My point was specifically for packaging reasons on premium products. There is room even at the increased power usage for a 4 core CPU that also has a powerfulish igpu. Iris is an example of that. Something like a HBM2 setup would allow full Discrete GPU performance and alleviate need for ram. I am not saying we see a dozen of these show up. But a small Alienware, an option for Apple with their notebooks and Imacs (specially the Imacs since they have space for the dispersed cooling and putting the Mem options on the CPU means that they don't have differentiate the board construction). A future Surface or Surface book. List goes on. This is something that can get them design wins assuming they have the CPU in the pocket. None of these guys is going to wait for AMD to come up with a semi-custom design for them. Otherwise they can just continue working with Intel who will give them a deal just for not talking to AMD.
That said is RR the right release to do this. Probably not.

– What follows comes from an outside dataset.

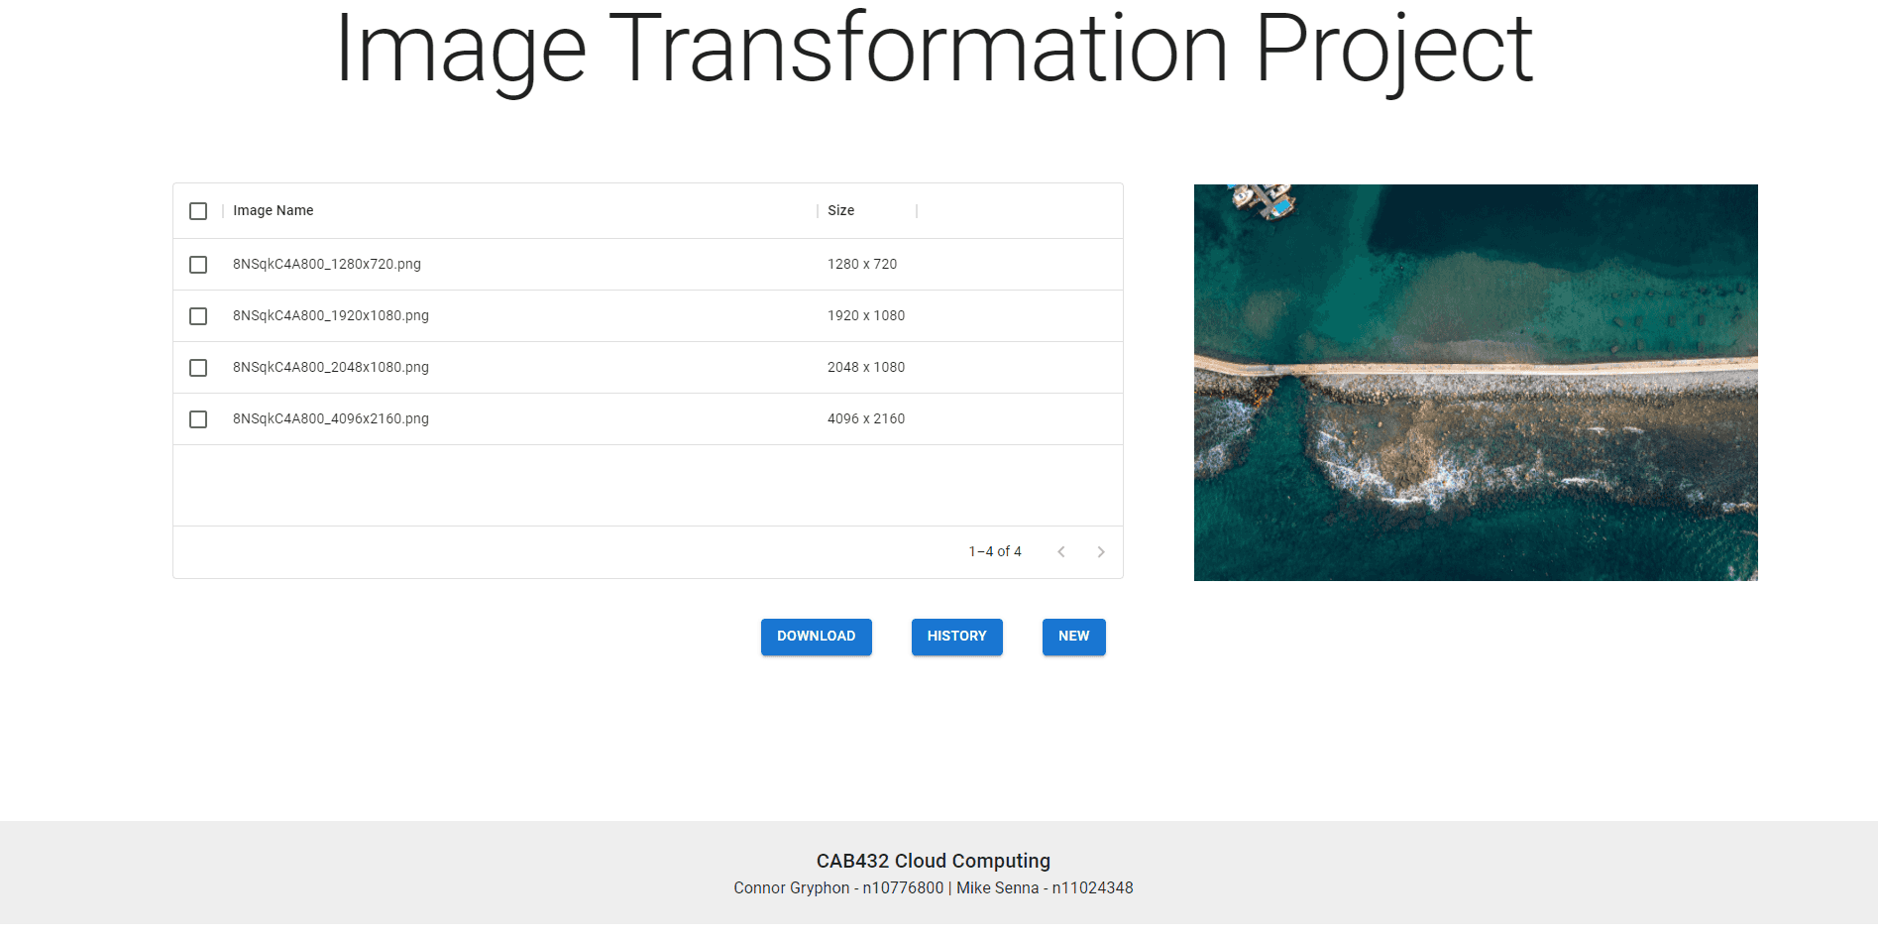
Task: Check the box for 8NSqkC4A800_4096x2160.png
Action: pyautogui.click(x=198, y=419)
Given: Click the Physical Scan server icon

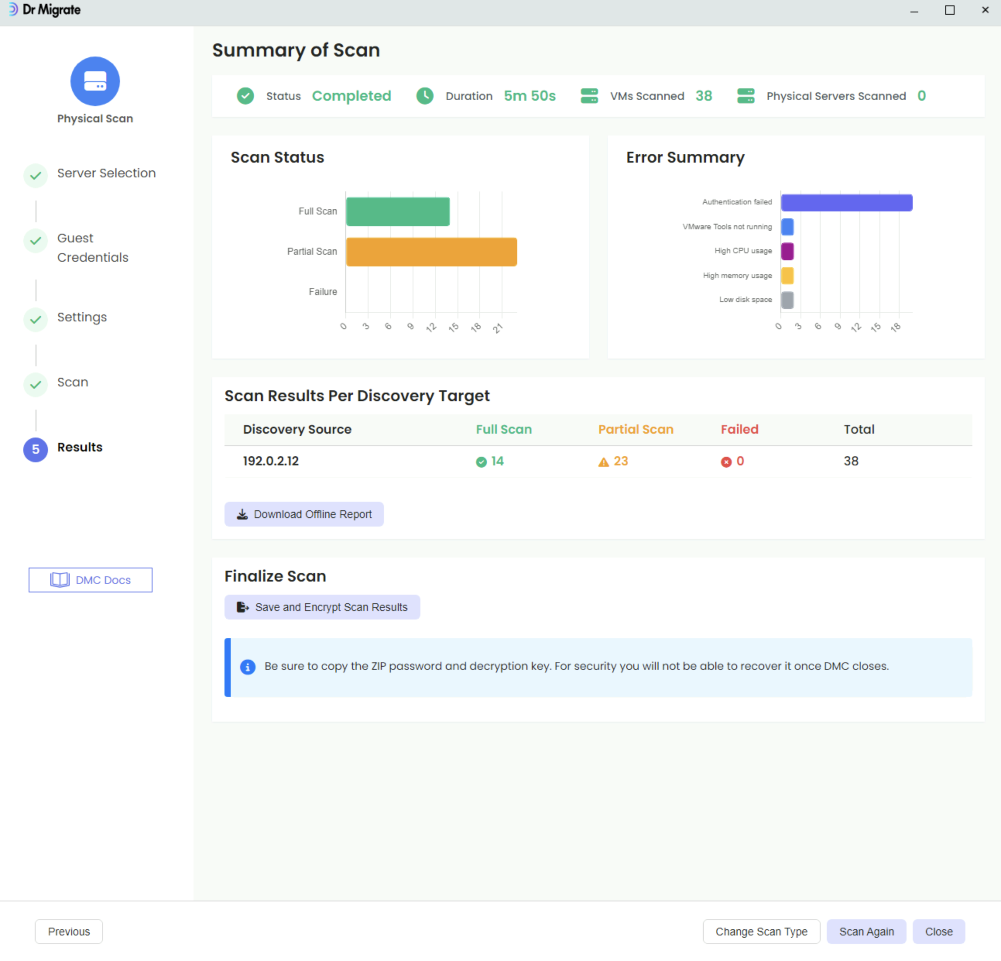Looking at the screenshot, I should point(95,81).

But there is a packaging advantage that a HBM APU from AMD would fill and it would be in there best interest to have it ready for the opportunities as they open.
Your point was ultrabooks.
So we take a 15W SoC, we increase costs, we decide to add, let's say 5W worth of memory to the package, lower the TDP available for the CPU/GPU to 10W so by 33%.
Higher cost, much lower perf due to the lower TDP and what's the upside?
Intel Iris is very cheap in comparison, like bread vs caviar.
Using HBM as system memory can be a tool to mitigate the downsides but you still need for HBM to bring value to the table and be the best solution.
You got cost, power, perf. Costs are terrible, power increases when you add HBM where there was nothing and perf only benefits when you got a rather large GPU.All added up must be BETTER than any other solution.Other solutions would be larger cache, smarter software, better power management, a larger die, more DRAM channels, embedded DRAM, other on package memory, better cooling, discrete GPU and so on.